For tasks with open-ended objectives, loop the subagents and evaluate the output programmatically until a hard stop condition is met (e.g., zero test failures, no new errors in logs).


Part 3: Engineering Best Practices

In real-world applications, these patterns are combined to tackle complex software engineering workflows:

  • Migrations and Refactors: Fan-out (one agent per file/test) $\rightarrow$ Adversarial verification (independent reviews) $\rightarrow$ Loop until done (verify tests pass). This is the pipeline Anthropic used to rewrite Bun from Zig to Rust.
  • Deep Research (like the /deep-research skill): Parallel web searches $\rightarrow$ Adversarial verification (independent claim-checking) $\rightarrow$ Synthesizer (compiled report with citations).

01. Controlling Token Costs

Workflows can become expensive quickly. Use these three controls to keep them cost-effective:

  1. /goal: Sets a hard completion requirement. Use it with the loop pattern to prevent the workflow from stopping at a soft completion point before the job is fully done.
  2. /loop: Runs the entire workflow on a recurring schedule (e.g., weekly security sweeps, issue triage).
  3. Token Budgets: Specify the token cap directly in your prompt (e.g., "Use 5k tokens"). This halts the run if Claude starts an ambitious but infinite loop.
> ultracode quick adversarial review of this assumption:
  "moving to Postgres eliminates our shard rebalancing."
  Use 5k tokens. /goal don't stop until you have either
  a counterexample or three independent confirmations.

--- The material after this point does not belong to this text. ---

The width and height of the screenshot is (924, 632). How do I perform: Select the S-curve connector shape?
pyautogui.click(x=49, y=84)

Token Budget and Cost Control

02. The Quarantine Pattern

Any workflow reading untrusted public input (user feedback, scraped pages, logs, public issues) is vulnerable to prompt injection.

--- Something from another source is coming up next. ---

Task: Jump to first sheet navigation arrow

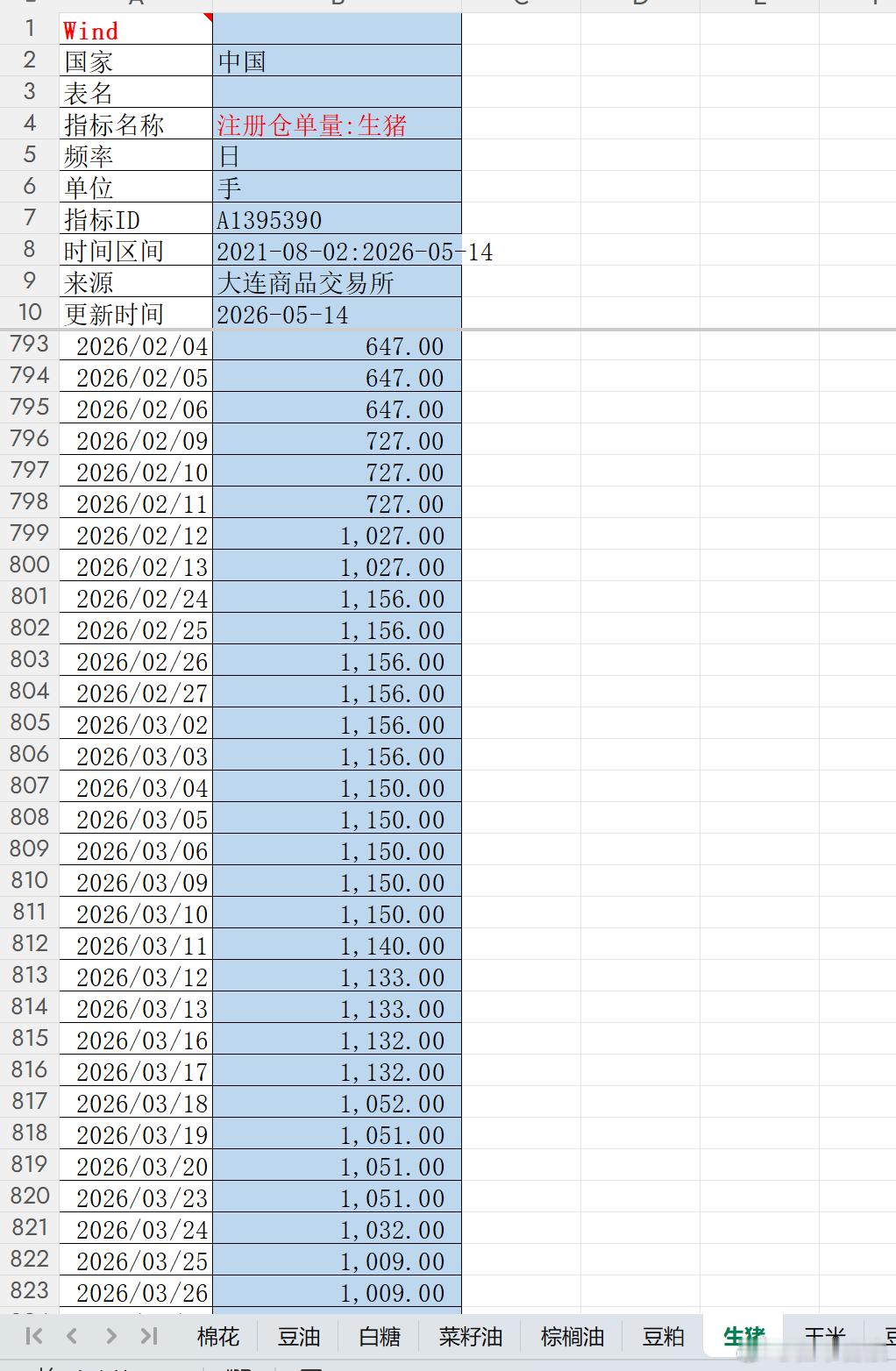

The Fix: Separate your agents. Use a low-privilege Reader Agent to parse the raw data and output clean, structured JSON. The Actor Agent—which actually runs commands or writes code—never sees the untrusted raw inputs directly.

Quarantine Pattern

03. Solidify Workflows into Skills

Once a workflow is proven, press s in the workflow menu to save it locally to ~/.claude/workflows.

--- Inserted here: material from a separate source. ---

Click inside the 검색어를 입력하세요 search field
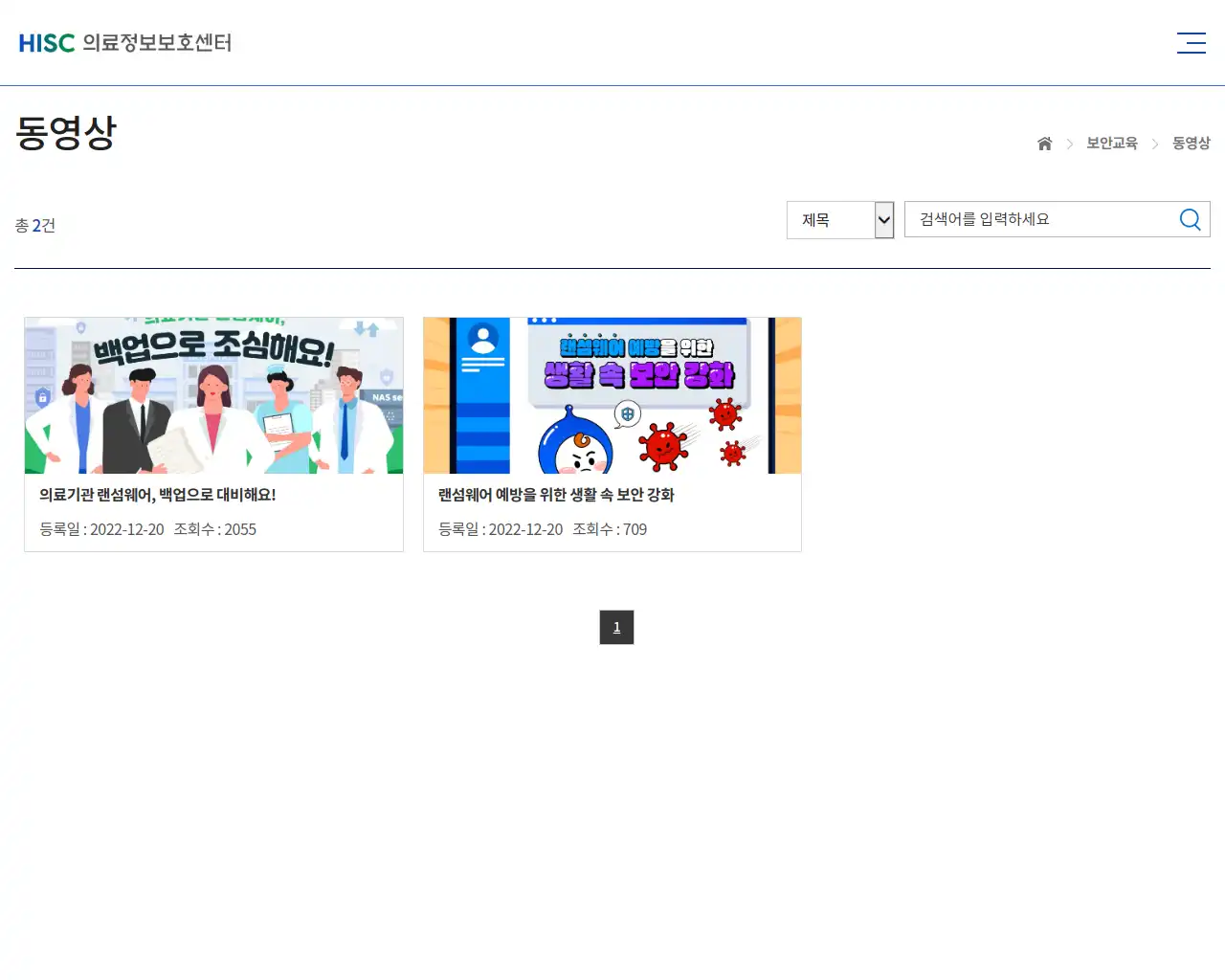The width and height of the screenshot is (1225, 980). tap(1034, 219)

  • Skill Packaging Tip: When converting a workflow into a reusable Skill, instruct Claude to treat it as a template rather than a rigid script. This gives Claude the flexibility to adapt the workflow’s shape to the specific layout of the next codebase it encounters.

Save Workflows and Skills


Conclusion: Anti-Patterns to Avoid

When building workflows, keep these common mistakes in mind:

  • Over-engineering: Do not spin up a panel of 5 reviewers for a task Sonnet can finish in one turn.
  • No Token Caps: Letting a recursive loop run without a token budget.
  • Self-Auditing: Letting the same agent write code and verify it.
  • Barrier Confusion: Treating parallel() and pipeline() as interchangeable.
  • Skipping /goal: Letting a loop exit prematurely at a soft checkpoint.